Private banking services in Russia cost clients from 0.5 percent to 1.5 percent of the amount of their assets annually, said HSBC’s Solodovnikova.
“For universal commercial banks, the share of private banking business in total revenue accounts for 10 percent,” Solodovnikova said.
“For Russian commercial banks, the private banking business means firstly creating relationships with a client, servicing his corporate interest. Sometimes it means personal relationships with shareholders,” she said.
This often non-market character of relationships between banker and client presents risks for both, she explained.
For example, if a bank serves a big corporate client and its top manager becomes dissatisfied with the bank’s private banking division, it can seriously damage the bank’s corporate business.
There is a reverse situation too. Often shareholders’ friends hope to use their ties to receive a better interest rate, which could result in the bank’s margin suffering.
There is no single mold for the portfolio structure that is offered to clients in Russia, private bankers say.
“That said, Russian clients have a strong preference for liquidity products of various types and have favored these in their portfolio compositions,” Robins of UBS said.
“In years past, Russian clients were less diversified and more concentrated in the Russian market. This has been changing due to a number of factors, the crisis being an important one,” he said.

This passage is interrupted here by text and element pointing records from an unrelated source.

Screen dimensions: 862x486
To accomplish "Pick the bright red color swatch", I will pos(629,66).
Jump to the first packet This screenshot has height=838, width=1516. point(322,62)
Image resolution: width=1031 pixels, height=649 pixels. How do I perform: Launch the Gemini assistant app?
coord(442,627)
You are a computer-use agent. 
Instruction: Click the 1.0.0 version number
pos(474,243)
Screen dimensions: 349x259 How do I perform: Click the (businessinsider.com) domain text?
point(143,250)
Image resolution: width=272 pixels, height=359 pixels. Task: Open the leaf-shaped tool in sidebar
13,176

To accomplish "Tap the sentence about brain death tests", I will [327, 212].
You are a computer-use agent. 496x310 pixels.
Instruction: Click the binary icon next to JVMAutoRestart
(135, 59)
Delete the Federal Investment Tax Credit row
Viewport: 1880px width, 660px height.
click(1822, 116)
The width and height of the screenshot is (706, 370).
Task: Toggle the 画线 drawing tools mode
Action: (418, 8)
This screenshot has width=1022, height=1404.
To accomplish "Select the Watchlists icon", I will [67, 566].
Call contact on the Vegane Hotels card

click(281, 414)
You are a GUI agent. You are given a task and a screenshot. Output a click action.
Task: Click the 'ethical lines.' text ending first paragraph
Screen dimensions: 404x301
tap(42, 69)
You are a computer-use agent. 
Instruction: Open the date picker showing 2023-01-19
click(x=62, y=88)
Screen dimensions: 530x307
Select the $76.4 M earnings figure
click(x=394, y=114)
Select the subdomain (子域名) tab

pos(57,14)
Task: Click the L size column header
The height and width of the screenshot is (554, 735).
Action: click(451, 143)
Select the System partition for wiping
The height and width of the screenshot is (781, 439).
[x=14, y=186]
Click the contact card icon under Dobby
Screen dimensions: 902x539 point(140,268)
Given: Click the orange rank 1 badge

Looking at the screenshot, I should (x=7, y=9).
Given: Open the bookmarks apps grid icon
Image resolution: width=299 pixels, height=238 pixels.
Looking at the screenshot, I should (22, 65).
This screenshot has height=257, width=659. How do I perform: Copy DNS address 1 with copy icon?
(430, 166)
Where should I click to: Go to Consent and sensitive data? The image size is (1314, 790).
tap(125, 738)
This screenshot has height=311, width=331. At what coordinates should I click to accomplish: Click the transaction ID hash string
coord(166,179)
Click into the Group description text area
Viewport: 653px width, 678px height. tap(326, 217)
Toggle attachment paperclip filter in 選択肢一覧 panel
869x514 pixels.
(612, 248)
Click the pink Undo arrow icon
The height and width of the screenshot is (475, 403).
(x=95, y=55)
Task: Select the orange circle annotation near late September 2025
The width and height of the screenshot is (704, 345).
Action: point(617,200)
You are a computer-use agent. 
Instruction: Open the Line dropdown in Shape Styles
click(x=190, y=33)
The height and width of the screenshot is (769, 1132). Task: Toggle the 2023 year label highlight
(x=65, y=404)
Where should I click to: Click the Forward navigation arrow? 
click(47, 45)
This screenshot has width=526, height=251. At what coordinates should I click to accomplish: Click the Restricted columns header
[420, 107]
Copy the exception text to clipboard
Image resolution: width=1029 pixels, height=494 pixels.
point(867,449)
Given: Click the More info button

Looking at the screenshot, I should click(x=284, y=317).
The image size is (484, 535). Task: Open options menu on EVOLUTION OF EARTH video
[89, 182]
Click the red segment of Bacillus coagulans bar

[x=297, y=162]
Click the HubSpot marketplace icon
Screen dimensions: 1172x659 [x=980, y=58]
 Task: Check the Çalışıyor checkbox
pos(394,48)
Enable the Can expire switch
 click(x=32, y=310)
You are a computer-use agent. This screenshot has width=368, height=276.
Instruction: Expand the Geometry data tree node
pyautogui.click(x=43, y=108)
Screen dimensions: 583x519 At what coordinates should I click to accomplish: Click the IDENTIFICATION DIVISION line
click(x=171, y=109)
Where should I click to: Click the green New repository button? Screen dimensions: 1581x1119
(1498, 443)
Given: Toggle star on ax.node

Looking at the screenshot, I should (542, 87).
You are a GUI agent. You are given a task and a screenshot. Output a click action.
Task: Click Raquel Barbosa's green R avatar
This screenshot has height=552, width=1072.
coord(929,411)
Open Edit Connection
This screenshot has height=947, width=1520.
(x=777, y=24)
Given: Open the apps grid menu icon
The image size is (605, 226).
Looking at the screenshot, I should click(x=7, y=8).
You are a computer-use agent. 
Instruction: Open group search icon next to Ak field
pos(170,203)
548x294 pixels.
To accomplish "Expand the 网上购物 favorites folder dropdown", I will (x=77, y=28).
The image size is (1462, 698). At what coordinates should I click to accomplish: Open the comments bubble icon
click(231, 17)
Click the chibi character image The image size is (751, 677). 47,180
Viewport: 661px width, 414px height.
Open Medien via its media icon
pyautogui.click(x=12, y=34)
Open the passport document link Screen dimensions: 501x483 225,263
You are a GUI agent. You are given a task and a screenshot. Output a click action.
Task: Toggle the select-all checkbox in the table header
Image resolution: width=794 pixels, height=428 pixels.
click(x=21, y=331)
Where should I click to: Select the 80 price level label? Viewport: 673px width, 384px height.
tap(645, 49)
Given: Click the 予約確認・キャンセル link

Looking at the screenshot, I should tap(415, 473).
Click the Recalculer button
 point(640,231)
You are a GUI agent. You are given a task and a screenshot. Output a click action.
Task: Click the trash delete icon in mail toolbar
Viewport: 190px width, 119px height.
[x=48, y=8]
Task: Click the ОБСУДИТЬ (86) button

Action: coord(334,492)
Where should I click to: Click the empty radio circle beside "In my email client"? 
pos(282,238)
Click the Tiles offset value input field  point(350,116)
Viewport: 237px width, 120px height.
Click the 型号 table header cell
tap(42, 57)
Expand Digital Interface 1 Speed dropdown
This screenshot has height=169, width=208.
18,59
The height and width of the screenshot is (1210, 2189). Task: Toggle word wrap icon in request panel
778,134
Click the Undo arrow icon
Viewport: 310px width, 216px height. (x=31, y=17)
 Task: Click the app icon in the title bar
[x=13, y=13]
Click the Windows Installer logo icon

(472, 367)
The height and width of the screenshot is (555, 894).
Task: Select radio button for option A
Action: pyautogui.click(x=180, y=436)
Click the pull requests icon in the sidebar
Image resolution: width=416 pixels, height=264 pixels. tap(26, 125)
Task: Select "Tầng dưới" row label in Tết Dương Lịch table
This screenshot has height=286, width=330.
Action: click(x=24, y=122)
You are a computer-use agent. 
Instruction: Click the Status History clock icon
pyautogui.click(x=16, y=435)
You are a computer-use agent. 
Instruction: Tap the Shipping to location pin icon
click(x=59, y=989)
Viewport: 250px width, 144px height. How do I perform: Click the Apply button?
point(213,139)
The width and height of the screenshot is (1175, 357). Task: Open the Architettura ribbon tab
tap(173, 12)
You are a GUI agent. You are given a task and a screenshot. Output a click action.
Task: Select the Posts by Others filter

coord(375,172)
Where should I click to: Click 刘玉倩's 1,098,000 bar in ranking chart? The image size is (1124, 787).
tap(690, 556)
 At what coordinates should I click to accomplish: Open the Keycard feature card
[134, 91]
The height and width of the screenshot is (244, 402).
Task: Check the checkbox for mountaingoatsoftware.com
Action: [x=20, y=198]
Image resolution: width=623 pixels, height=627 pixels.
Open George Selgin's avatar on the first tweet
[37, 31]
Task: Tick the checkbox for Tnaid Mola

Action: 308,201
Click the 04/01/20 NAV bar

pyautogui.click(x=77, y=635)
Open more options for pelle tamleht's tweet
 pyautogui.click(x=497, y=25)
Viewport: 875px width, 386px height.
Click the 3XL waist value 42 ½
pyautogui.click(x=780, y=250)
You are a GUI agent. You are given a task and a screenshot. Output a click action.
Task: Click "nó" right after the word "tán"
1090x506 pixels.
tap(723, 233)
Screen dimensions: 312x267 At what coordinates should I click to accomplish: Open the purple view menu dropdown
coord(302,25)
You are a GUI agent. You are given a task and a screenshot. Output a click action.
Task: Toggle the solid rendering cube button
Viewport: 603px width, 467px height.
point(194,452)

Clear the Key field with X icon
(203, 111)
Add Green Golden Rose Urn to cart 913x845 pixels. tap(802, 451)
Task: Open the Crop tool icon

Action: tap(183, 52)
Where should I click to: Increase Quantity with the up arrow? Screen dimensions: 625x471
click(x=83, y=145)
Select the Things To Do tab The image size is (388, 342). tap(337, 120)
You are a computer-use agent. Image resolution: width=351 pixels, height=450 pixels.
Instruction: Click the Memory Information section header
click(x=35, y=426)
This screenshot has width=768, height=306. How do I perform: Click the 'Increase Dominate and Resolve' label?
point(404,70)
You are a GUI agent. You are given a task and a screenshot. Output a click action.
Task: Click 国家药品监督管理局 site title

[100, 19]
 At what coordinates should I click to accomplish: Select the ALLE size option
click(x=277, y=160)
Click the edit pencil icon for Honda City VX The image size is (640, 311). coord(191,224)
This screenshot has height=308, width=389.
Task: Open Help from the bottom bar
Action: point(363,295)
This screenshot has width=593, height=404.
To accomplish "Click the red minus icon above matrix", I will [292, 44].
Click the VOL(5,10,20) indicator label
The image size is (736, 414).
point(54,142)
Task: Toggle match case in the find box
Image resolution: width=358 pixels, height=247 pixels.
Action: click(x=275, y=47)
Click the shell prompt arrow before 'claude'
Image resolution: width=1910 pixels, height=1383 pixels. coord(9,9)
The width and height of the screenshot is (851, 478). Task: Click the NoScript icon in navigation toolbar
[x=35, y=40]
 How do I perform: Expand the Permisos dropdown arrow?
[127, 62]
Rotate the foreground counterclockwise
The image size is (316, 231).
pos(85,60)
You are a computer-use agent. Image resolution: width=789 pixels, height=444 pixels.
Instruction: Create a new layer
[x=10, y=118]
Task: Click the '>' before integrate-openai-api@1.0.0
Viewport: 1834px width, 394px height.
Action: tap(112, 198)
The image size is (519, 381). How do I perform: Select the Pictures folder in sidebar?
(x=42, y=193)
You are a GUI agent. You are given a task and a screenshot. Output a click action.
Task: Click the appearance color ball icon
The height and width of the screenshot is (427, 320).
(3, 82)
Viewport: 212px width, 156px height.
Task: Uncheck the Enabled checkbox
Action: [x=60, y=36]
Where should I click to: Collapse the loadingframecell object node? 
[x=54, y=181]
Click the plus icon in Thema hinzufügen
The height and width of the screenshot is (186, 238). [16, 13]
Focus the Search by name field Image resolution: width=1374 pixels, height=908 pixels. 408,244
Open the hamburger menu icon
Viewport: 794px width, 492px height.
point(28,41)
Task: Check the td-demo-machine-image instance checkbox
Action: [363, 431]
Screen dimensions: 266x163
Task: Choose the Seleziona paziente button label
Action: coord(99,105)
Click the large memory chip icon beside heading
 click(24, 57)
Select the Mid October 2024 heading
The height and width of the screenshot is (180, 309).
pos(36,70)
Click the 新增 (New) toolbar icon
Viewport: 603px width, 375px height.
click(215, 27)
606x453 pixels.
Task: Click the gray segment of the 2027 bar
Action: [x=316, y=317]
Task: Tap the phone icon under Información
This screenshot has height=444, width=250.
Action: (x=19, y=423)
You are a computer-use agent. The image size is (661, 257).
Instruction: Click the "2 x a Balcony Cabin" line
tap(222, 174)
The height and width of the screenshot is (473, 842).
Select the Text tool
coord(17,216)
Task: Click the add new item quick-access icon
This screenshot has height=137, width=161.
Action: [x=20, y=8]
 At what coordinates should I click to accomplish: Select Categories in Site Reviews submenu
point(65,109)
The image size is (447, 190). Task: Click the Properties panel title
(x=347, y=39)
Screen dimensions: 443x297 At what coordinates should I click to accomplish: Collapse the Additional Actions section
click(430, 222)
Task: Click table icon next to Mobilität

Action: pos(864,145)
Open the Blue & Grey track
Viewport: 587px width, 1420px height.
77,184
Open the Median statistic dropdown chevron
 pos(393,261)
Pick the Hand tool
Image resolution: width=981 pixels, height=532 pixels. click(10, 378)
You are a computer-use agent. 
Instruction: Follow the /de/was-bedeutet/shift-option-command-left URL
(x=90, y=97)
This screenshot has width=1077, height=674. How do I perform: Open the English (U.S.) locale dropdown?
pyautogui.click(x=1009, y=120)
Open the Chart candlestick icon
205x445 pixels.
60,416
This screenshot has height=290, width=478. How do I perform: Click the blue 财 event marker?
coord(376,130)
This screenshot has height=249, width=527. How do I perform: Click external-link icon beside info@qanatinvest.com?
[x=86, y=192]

Russian millionaires prefer to keep the majority of their assets in Western bank accounts, primarily Swiss, said‘s Veklov.
He cited PricewaterhouseCoopers data that indicate that the share of such assets among high net worth individuals is about 90 percent. There wasn’t such an imbalance of asset distribution before the economic crisis, he said.
“Russian private banking managed to attract clients more actively for mid- and long-term investments in the country. Largely because, from the clients’ side, demands for risk control and accountability were lower,” he said.
Russian banks offer strong local capabilities, such as deposits and local trading, and the ability to use their balance sheets aggressively, Robins of UBS pointed out.
But Russian clients want global exposure, they do not want to limit themselves to investing in Russia and the instruments offered on the Russian market, Solodovnikova believes.
Looking ahead, both local and foreign banks see a tendency in private banking services toward diversification and a departure from VIP service, when the banker is trying to sell to the customer a better version of the available service, in favor of mature, well-developed wealth management, when the banker acts as a consultant and investment adviser.